━━━━━ Supplied records ━━━━━

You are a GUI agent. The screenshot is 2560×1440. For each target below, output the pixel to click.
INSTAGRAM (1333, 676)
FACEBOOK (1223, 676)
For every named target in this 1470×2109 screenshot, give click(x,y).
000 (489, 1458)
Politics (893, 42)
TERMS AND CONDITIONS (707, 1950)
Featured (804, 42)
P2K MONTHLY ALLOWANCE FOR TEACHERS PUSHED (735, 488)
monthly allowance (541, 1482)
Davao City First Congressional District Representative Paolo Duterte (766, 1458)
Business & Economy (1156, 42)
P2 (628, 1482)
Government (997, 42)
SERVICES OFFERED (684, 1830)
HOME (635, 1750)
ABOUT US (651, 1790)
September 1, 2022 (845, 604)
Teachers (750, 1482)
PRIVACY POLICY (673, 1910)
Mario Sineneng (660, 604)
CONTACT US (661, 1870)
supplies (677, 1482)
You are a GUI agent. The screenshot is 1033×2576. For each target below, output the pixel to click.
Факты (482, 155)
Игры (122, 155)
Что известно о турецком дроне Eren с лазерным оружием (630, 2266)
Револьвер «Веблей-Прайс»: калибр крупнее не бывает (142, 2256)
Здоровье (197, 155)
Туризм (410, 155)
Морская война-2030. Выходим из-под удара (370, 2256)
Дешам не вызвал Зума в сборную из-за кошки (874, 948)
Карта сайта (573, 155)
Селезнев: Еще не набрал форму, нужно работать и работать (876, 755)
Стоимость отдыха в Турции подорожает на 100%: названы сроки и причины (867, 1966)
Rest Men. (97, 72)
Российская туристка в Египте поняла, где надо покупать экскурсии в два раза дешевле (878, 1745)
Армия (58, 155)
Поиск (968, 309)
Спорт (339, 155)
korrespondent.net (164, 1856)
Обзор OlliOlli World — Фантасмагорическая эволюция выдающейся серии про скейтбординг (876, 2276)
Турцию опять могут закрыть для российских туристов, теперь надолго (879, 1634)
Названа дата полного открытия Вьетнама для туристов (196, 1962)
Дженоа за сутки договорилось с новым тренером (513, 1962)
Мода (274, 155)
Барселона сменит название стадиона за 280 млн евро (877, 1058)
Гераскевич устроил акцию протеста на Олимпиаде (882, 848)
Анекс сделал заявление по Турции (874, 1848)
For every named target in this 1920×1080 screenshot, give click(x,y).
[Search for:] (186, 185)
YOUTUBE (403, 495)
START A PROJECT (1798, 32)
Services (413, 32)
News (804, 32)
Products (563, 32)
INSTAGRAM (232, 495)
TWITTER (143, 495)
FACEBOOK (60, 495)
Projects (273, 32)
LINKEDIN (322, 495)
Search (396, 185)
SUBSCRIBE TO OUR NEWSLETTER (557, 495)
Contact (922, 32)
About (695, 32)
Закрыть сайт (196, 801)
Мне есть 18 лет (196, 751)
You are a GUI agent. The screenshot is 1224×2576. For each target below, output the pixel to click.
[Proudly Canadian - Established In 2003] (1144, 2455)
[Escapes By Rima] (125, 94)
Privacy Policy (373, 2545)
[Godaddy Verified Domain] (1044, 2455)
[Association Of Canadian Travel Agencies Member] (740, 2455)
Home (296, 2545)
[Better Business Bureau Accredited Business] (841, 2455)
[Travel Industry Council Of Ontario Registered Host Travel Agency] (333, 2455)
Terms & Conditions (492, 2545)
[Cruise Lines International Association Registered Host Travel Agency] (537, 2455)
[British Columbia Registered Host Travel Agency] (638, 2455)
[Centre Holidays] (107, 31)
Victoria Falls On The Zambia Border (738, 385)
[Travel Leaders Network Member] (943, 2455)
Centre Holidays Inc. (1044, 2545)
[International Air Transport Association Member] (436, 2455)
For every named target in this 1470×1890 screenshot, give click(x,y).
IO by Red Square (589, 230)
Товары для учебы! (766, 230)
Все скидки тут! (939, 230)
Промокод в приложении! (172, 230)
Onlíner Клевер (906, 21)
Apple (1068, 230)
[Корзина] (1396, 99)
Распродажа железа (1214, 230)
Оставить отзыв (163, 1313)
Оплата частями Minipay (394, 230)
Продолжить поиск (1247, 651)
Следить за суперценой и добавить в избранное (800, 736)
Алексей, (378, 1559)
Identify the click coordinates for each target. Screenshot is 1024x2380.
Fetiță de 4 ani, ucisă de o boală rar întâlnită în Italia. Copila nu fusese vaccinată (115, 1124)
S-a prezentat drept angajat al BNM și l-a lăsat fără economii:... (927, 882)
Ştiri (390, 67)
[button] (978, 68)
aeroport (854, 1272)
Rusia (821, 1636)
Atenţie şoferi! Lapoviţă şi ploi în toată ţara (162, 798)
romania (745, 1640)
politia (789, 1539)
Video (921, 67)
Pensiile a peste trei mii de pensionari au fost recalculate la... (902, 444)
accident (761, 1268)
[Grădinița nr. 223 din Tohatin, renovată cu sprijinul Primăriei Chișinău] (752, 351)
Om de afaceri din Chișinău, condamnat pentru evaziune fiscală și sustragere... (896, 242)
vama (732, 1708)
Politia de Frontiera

━━━━━

§ **Required action**: From the records above, repeat exactly the lines from the one with "Все скидки тут! (939, 230)" through the one with "Identify the click", both included.

§ **Answer to this exercise**:
Все скидки тут! (939, 230)
Промокод в приложении! (172, 230)
Onlíner Клевер (906, 21)
Apple (1068, 230)
[Корзина] (1396, 99)
Распродажа железа (1214, 230)
Оставить отзыв (163, 1313)
Оплата частями Minipay (394, 230)
Продолжить поиск (1247, 651)
Следить за суперценой и добавить в избранное (800, 736)
Алексей, (378, 1559)
Identify the click coordinates for each target. Screenshot is 1024x2380.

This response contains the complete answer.